Paints and Techniques

There are several ways to apply paint to your model. You can brush it on, invest in an airbrush, or simply spray the paint from a can. Most hobbyists use a combination of techniques, depending on which parts they’re working on. 


If you want to do an overall paint job on the RC body, enamel or acrylic paints will give you the best results. Both bond to a variety of hobbyist materials, including hard plastic, Lexan, metal, fiberglass, and even carbon-fiber (used in most chassis), which makes these types of paint the top choice of RC hobbyists and professionals alike. Acrylics tend to dry faster, are easy to thin, and give off no toxic fumes. While enamel paint takes longer to dry and is more toxic, it imparts a smooth finish, even when brushed on.

You’ll definitely want to stick to enamel or acrylic paints if your RC body is made from Lexan, which is the trademark for the most common type of polycarbonate plastic sheet. Lexan is about as tough a material for modeling as you can find, and it’s commonly used because it will withstand more than the normal amount of abuse. Use any other paint on Lexan and it will likely crack and flake off.

Still, some hobbyists do have good results with certain off-the-shelf or other specialized paints, such as automotive or heavy equipment paint, provided the body and parts are properly prepped. Some RC builders even go so far as to apply techniques used in regular automobile painting to their models.


Brush-applied Paint

Of course, you can use a brush to apply body paint if you wish, but usually, hobbyists reserve this method for detail work, like pin-striping, lettering, numbering, etc. That’s because it’s almost impossible to get a smooth and glossy finish—which is what you’re looking for on the body of your vehicle—when you use a brush.

For detail work on a Lexan RC body, most modelers recommend using Testors Model Masters brand and other Testors acrylic and enamel paints.
+++++
To do →
Please continue the passage on painting RC model bodies from its last sentence. The material that comes next has nothing to do with this.

Raw data →
+++++
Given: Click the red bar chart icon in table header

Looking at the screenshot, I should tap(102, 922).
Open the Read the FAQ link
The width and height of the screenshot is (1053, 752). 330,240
+++++
Answer to this problem →
Spray Paint 


For ensuring an even and smooth finish on their RC bodies, modelers overwhelmingly prefer spray paint. There are dozens of options, in this case, ranging from inexpensive bottles of Rust-Oleum to cans priced at $20 and up. For spray painting, polycarbonate paints made by Tamiya or Pactra are considered top of the line. A less expensive option favored by hobbyists is SEM’s Color Coat.

Airbrushing

If you want to invest a little money in an airbrush kit, you’ll find using one will give you professional-quality results every time. Airbrushing not only ensures a consistent application of paint over a large area, it’s also one of the best ways to get that high gloss appearance so prized by RC enthusiasts. It’s as speedy as using a spray can, but has the advantage of allowing you to do detail work as well.

You do have to make sure you buy the proper paint. Parma FASKOLOR is a popular choice and Tamiya also has a large line of polycarbonate paints suitable for both brush and spray painting. As for kits, Testors sells a good one, and a quick online search will net you dozens at different price points, most of which also come with bottles of their own brand of model paint.